▶ _What you need to do_:
Please rewrite the stretch of the data listing from the row containing "Select the 어린이집" through the row containing "click(x=460, y=23)", requests included, and shift each coordinate in the answers up by 115. Leave the requests and everything else in those rows unchanged.

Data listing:
────────────────────
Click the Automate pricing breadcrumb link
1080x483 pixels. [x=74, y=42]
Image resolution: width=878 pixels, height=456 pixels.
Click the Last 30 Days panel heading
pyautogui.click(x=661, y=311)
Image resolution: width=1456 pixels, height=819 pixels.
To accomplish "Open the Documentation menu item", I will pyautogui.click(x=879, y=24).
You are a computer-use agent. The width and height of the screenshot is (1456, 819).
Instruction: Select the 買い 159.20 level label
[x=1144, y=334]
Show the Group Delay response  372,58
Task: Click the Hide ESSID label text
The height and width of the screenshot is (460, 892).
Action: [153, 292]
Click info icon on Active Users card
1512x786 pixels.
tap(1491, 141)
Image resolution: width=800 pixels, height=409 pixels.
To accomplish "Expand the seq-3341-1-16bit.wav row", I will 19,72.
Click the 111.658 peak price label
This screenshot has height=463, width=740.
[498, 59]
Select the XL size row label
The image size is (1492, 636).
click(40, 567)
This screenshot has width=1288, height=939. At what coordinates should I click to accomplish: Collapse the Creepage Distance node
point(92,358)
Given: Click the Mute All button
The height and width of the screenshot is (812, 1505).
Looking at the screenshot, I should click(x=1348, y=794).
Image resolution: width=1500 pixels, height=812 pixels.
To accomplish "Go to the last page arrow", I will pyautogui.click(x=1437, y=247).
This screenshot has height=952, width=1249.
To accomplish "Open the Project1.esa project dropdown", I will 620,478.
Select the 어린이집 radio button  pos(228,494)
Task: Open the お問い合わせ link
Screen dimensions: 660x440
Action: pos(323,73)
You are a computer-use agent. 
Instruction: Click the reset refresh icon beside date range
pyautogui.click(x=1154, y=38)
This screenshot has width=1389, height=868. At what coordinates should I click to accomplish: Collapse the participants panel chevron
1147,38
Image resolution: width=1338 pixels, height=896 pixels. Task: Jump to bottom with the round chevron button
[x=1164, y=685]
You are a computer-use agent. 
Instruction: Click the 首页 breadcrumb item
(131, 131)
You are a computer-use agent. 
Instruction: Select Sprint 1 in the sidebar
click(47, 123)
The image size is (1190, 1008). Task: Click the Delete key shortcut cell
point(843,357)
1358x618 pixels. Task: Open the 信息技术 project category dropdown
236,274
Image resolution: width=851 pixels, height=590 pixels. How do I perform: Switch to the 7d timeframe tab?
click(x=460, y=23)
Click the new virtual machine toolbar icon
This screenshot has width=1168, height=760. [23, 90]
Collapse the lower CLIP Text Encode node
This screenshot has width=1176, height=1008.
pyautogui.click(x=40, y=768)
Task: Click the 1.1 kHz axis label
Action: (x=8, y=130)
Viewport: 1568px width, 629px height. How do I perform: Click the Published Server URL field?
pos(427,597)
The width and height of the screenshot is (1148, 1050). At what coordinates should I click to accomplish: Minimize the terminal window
────────────────────
▶ _Output_:
Select the 어린이집 radio button  pos(343,609)
Task: Open the お問い合わせ link
Screen dimensions: 660x440
Action: pos(438,188)
You are a computer-use agent. 
Instruction: Click the reset refresh icon beside date range
pyautogui.click(x=1269, y=153)
This screenshot has width=1389, height=868. At what coordinates should I click to accomplish: Collapse the participants panel chevron
1262,153
Image resolution: width=1338 pixels, height=896 pixels. Task: Jump to bottom with the round chevron button
[x=1279, y=800]
You are a computer-use agent. 
Instruction: Click the 首页 breadcrumb item
(246, 246)
You are a computer-use agent. 
Instruction: Select Sprint 1 in the sidebar
click(162, 238)
The image size is (1190, 1008). Task: Click the Delete key shortcut cell
point(958,472)
1358x618 pixels. Task: Open the 信息技术 project category dropdown
351,389
Image resolution: width=851 pixels, height=590 pixels. How do I perform: Switch to the 7d timeframe tab?
click(x=575, y=138)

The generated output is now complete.